Chinese Text Project: A Digital Library of Pre-Modern Chinese Literature

Paper presented at Digital Humanities Congress 2016, University of Sheffield

Since its creation in 2005 as an online search tool for a handful of classical Chinese texts, the Chinese Text Project has gradually grown to become the largest and most widely used digital library of pre-modern Chinese texts, as well as a platform for exploring the application of new digital methods to the study of pre-modern Chinese literature. This paper discusses how several unique aspects of the project have contributed to its success. Firstly it demonstrates how simplifying assumptions holding for domain-specific OCR (Optical Character Recognition) of historical works have made possible reductions in complexity of the task and thus led to increased recognition accuracy.

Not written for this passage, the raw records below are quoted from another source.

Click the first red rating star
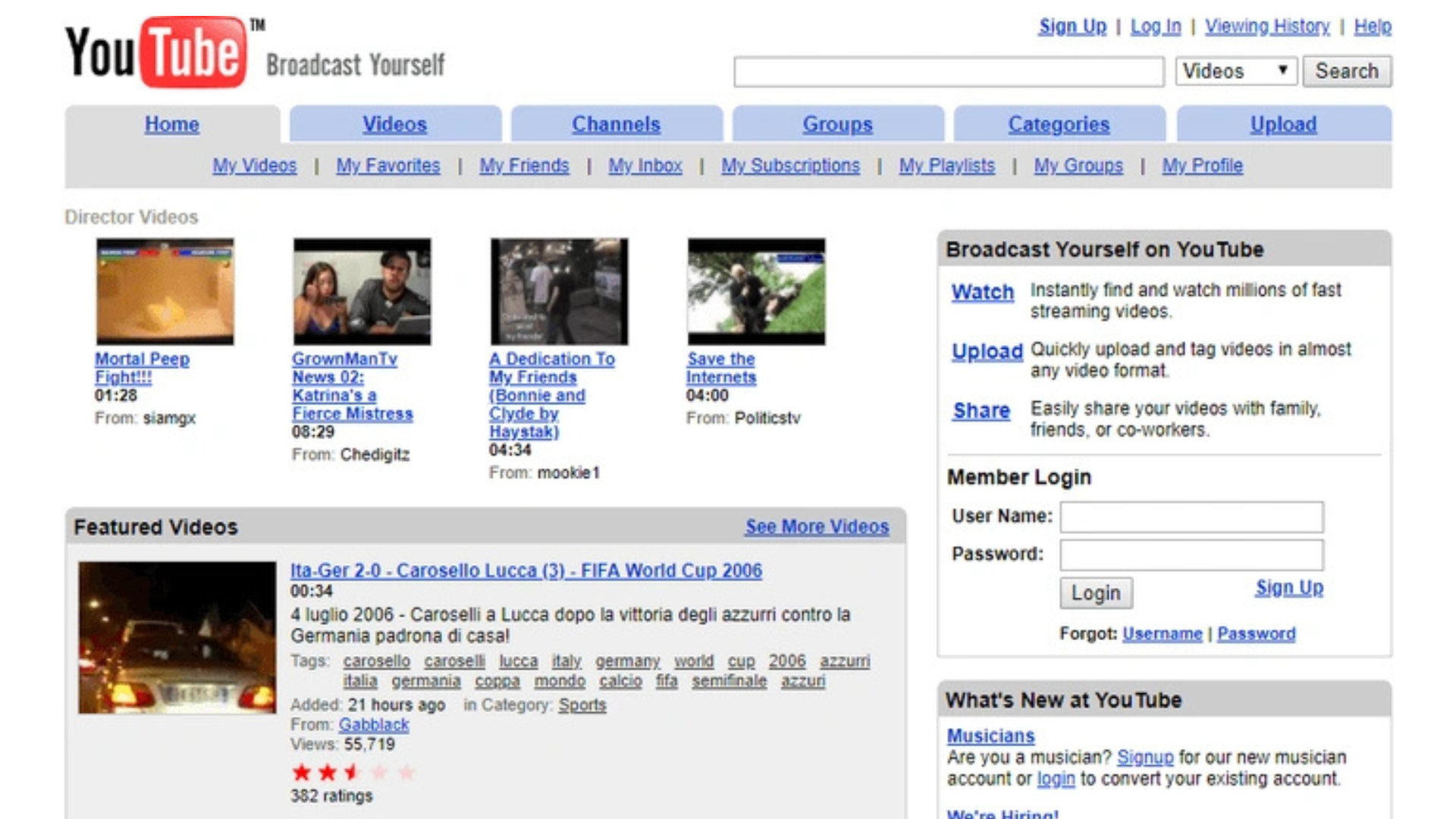Screen dimensions: 1456x819 pos(301,773)
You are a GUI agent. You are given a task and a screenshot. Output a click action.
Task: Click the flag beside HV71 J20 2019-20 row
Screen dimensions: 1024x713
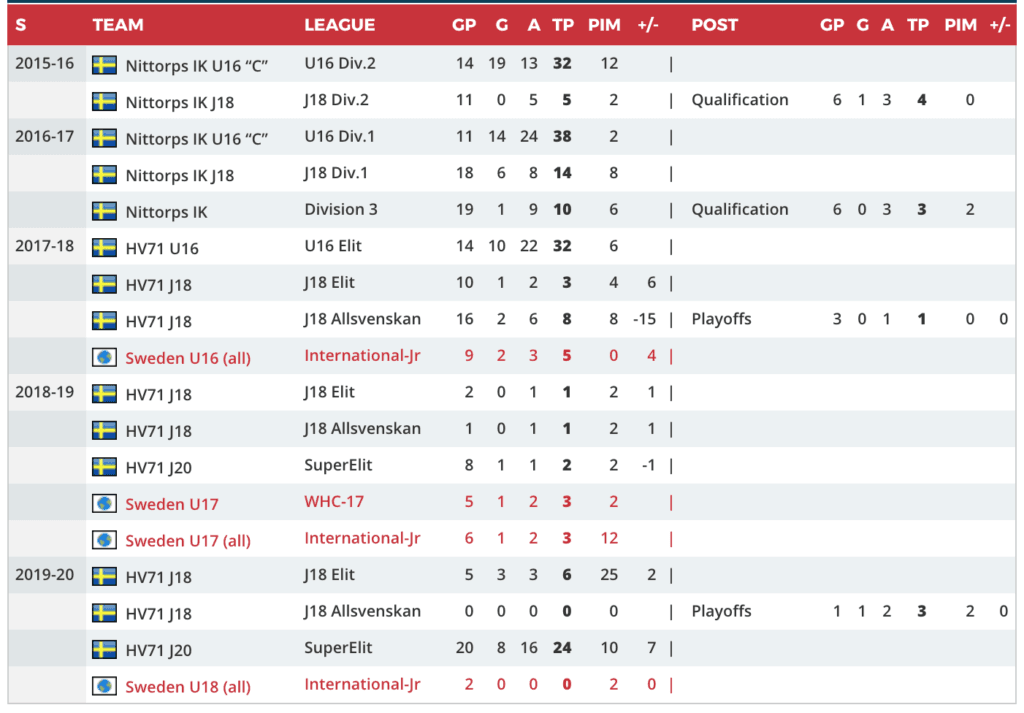[x=104, y=649]
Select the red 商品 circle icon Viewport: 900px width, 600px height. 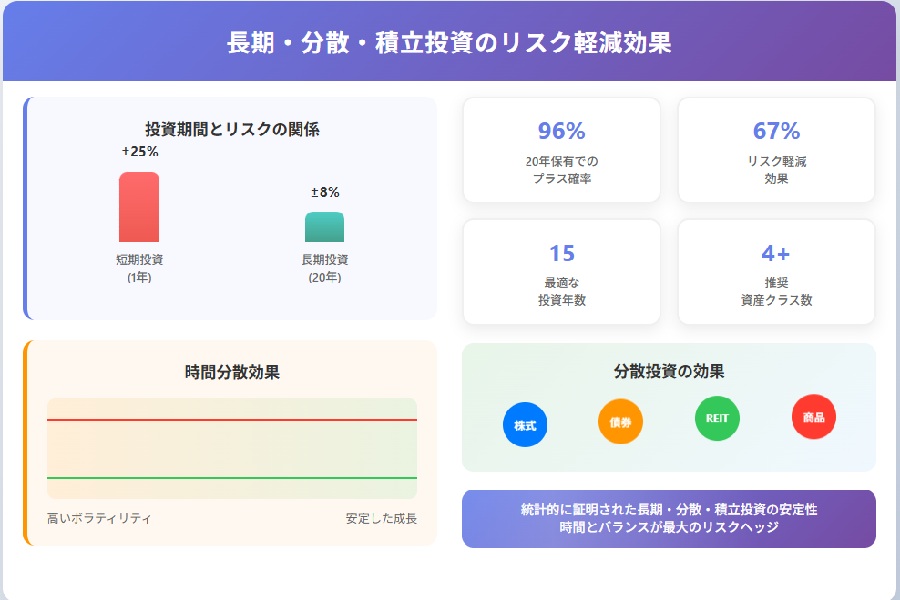point(813,417)
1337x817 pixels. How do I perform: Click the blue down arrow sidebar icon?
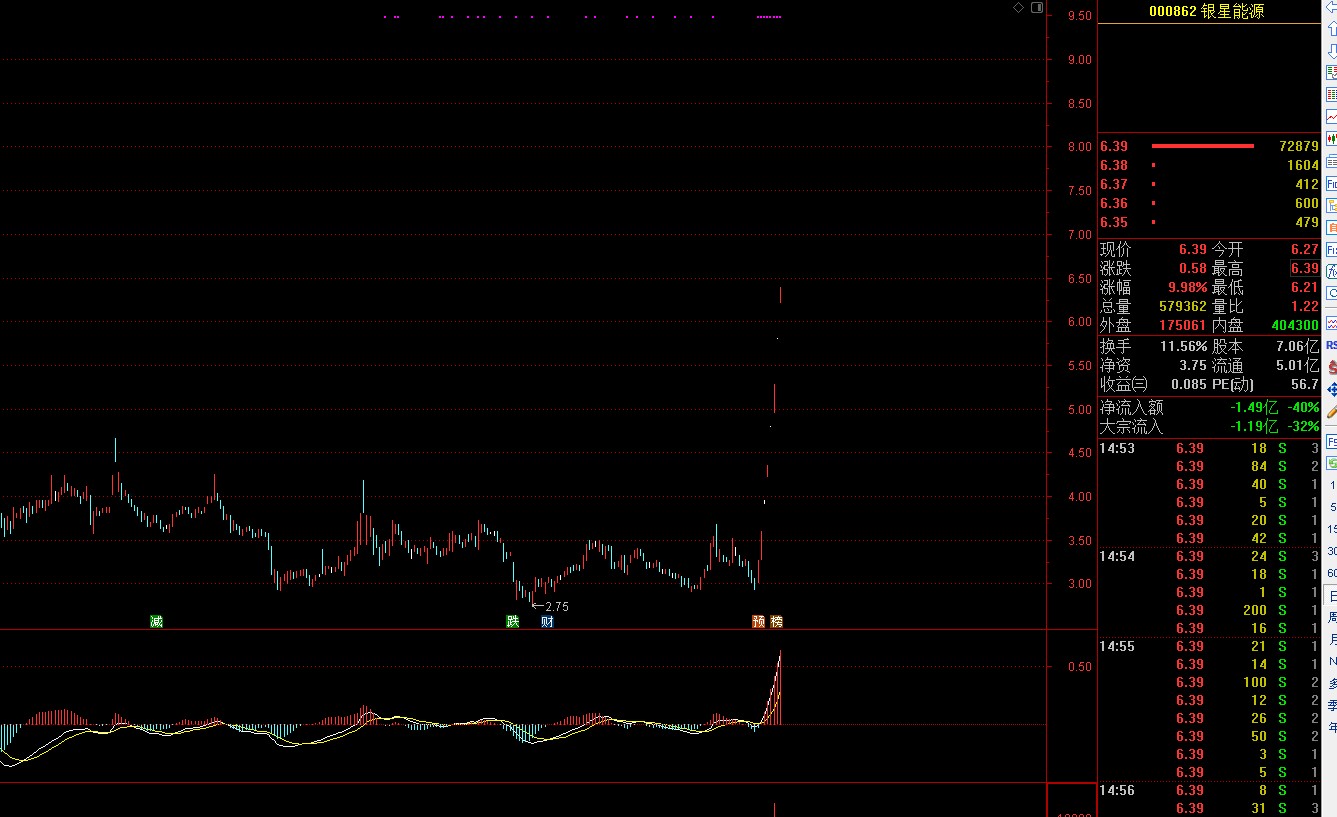pos(1331,50)
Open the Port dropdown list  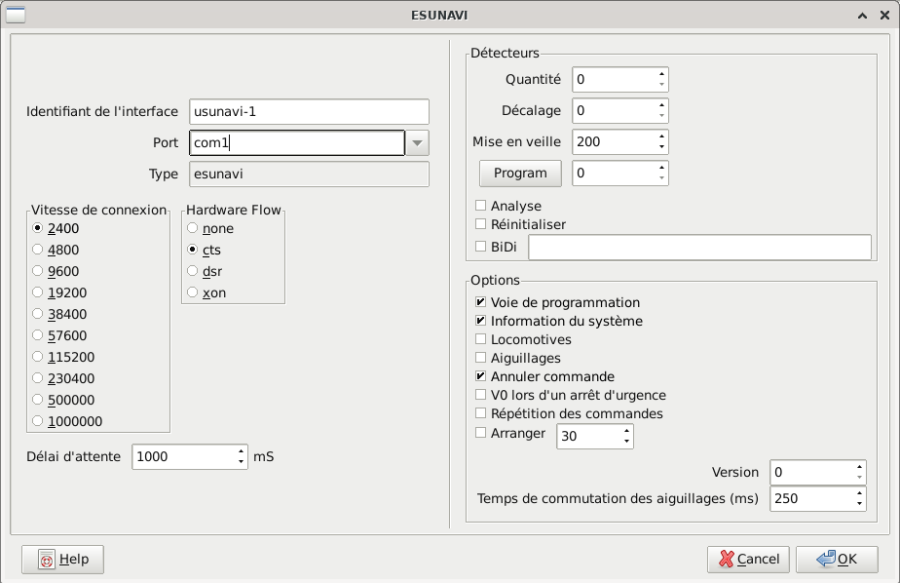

Secondly it shows how crowd-sourced proofreading and editing using a publicly accessible version-controlled wiki system has made it possible to leverage a large and distributed audience and user base, including many volunteers located outside of traditional academia, to improve the quality of digital content and enable the creation of accurate transcriptions of previously untranscribed texts and editions. Finally, it explores how the implementation of open APIs (Application Programming Interfaces) has greatly expanded the utility of the library as a whole, facilitating open and decentralized integration with other projects, as well as leading to entirely new applications in digital humanities teaching and research.